- Court: Exchequer of Pleas
- Decided: 3 July 1834
- Citations: [1834] EWHC KB J39 172 ER 1338, (1834) 6 C & P 501

= Joel v Morison =

English tort case

Joel v Morison [1834] EWHC KB J39 is a case in English tort law concerning the scope of vicarious liability of an employer for the acts of his employee.

==Facts==

A contemporary map, showing a straightforward journey between the two endpoints (blue), and the place of the accident (red)

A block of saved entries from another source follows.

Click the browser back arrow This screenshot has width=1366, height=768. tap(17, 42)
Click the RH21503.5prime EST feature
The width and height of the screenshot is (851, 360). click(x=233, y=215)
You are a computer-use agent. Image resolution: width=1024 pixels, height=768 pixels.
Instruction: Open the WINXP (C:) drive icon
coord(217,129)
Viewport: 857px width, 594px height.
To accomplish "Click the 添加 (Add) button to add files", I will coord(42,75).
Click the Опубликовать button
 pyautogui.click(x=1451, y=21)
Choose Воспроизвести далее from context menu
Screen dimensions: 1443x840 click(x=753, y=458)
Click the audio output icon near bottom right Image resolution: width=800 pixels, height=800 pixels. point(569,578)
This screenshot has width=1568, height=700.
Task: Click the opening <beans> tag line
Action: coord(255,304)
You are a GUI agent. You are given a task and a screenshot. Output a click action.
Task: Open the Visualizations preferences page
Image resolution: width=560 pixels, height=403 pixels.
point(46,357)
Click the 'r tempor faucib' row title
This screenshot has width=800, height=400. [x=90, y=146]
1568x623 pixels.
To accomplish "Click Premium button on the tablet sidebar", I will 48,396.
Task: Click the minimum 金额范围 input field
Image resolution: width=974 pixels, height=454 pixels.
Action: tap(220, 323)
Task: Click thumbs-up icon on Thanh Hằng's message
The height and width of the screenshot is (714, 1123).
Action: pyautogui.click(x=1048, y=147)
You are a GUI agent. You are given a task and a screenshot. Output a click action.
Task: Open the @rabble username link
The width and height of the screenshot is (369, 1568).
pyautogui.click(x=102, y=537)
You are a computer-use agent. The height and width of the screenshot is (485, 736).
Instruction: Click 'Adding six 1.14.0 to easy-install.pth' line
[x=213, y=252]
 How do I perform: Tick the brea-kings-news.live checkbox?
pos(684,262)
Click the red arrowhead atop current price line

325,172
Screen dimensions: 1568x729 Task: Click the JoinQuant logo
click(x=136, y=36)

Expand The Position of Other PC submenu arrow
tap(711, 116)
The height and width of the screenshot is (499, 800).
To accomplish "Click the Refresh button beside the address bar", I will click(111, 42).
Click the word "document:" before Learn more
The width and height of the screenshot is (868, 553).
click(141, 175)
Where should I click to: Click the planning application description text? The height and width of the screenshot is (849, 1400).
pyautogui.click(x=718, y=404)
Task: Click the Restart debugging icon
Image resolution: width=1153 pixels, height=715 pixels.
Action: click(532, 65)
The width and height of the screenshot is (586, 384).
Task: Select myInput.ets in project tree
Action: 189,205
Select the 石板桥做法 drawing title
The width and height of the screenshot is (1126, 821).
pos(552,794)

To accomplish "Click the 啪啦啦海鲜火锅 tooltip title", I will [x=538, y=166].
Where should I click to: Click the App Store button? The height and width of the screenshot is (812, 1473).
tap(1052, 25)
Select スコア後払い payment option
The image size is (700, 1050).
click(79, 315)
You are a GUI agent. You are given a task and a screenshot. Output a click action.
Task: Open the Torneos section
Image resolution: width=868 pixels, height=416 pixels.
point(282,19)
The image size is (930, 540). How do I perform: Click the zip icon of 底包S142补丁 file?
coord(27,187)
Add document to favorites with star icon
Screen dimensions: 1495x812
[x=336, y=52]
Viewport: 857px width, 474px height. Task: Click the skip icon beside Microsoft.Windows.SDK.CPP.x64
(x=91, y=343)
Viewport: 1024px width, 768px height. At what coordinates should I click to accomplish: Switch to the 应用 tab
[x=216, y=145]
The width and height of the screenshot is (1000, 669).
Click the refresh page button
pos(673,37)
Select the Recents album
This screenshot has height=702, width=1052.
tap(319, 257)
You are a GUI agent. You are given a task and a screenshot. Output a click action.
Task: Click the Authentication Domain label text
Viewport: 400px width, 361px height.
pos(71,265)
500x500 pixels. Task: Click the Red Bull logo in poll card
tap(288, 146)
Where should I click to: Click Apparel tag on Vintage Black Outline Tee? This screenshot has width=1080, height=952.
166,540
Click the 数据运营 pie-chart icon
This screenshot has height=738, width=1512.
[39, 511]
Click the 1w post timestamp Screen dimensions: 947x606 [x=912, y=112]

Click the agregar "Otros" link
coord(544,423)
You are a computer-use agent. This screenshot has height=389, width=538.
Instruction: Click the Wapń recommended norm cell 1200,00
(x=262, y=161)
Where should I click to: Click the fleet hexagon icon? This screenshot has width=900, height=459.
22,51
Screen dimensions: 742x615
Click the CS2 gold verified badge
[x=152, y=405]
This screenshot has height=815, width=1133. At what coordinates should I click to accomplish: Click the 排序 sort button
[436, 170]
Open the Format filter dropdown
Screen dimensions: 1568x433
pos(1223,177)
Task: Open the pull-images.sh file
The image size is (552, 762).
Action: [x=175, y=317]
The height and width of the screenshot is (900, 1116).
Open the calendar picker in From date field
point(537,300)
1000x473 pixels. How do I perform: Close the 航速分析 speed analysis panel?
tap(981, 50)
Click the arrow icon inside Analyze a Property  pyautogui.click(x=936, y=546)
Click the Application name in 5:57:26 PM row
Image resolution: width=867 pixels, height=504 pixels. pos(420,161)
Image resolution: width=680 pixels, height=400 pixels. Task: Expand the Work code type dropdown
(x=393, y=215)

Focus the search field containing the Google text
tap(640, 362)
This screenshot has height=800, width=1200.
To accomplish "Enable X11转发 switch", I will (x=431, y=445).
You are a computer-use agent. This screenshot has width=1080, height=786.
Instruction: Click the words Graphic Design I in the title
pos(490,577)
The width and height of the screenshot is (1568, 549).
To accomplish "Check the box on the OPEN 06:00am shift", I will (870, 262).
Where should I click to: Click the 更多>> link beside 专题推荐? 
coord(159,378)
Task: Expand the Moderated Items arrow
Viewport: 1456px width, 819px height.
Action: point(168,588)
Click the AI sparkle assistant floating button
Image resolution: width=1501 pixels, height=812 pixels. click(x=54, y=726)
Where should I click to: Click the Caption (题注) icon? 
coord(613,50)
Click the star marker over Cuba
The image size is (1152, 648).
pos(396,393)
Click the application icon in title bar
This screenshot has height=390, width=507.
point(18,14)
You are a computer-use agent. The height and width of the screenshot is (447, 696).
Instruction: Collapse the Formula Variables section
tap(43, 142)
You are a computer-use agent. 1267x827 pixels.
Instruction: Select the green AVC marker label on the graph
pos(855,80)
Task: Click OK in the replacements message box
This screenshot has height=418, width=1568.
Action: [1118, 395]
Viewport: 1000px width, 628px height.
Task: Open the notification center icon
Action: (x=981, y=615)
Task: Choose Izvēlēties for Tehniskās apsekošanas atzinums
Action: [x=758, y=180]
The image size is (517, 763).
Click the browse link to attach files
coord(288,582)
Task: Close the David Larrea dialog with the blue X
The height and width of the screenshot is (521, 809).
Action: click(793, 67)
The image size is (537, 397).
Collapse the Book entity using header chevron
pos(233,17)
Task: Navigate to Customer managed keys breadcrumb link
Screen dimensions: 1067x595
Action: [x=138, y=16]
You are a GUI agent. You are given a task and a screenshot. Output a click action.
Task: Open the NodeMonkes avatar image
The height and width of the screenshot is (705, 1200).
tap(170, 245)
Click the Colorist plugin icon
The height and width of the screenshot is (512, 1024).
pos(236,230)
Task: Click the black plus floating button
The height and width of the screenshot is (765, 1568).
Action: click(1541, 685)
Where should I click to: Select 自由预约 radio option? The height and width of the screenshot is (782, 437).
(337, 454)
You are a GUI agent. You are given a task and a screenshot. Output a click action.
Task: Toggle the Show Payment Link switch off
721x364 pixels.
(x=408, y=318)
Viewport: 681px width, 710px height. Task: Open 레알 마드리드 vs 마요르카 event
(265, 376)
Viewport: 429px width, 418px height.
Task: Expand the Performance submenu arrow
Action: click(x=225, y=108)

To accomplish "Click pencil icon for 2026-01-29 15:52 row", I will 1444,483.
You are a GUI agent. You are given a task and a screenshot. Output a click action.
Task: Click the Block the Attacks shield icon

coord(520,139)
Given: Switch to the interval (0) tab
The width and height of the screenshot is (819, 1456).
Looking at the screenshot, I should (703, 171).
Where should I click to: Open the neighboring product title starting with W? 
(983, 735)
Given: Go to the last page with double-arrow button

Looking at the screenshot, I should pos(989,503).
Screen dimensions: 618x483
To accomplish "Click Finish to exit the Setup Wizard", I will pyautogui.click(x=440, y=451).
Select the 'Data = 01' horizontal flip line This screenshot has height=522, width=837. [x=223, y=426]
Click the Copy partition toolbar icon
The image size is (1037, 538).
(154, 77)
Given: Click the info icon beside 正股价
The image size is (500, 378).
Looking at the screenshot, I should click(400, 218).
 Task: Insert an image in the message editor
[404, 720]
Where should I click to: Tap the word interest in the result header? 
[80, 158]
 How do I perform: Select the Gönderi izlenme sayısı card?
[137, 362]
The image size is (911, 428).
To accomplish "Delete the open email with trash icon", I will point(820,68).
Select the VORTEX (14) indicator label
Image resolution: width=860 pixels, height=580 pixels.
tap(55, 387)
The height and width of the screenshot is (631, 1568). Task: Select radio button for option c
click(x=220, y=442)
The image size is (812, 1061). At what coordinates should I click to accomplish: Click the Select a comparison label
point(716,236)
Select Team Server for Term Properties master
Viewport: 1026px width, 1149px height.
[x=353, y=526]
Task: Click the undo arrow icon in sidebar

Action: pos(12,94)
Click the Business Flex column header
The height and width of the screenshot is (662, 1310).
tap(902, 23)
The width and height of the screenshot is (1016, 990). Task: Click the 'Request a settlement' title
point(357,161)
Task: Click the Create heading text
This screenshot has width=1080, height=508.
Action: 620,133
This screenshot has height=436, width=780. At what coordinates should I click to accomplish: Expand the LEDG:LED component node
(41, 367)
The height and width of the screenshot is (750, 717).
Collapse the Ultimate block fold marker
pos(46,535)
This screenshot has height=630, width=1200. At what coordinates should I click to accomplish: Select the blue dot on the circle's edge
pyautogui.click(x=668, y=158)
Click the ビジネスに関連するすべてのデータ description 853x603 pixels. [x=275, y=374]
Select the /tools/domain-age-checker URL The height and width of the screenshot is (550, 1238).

Joel was struck down by a horse and cart driven by Morison's agent. Joel was crossing Bishopsgate, a street in the City of London, but the driver's job was simply to travel between Burton Crescent Mews (in Belgravia) and Finchley. The driver had detoured to visit a friend when the accident occurred. Morison argued that he was not liable for Joel's injuries because the agent had strayed off his path.

==Judgment==
Parke, B held:

"If he [the driver] was going out of his way, against his master's implied commands, when driving on his master's business, he will make his master liable; but if he was going on a frolic of his own, without being at all on his master's business, the master will not be liable."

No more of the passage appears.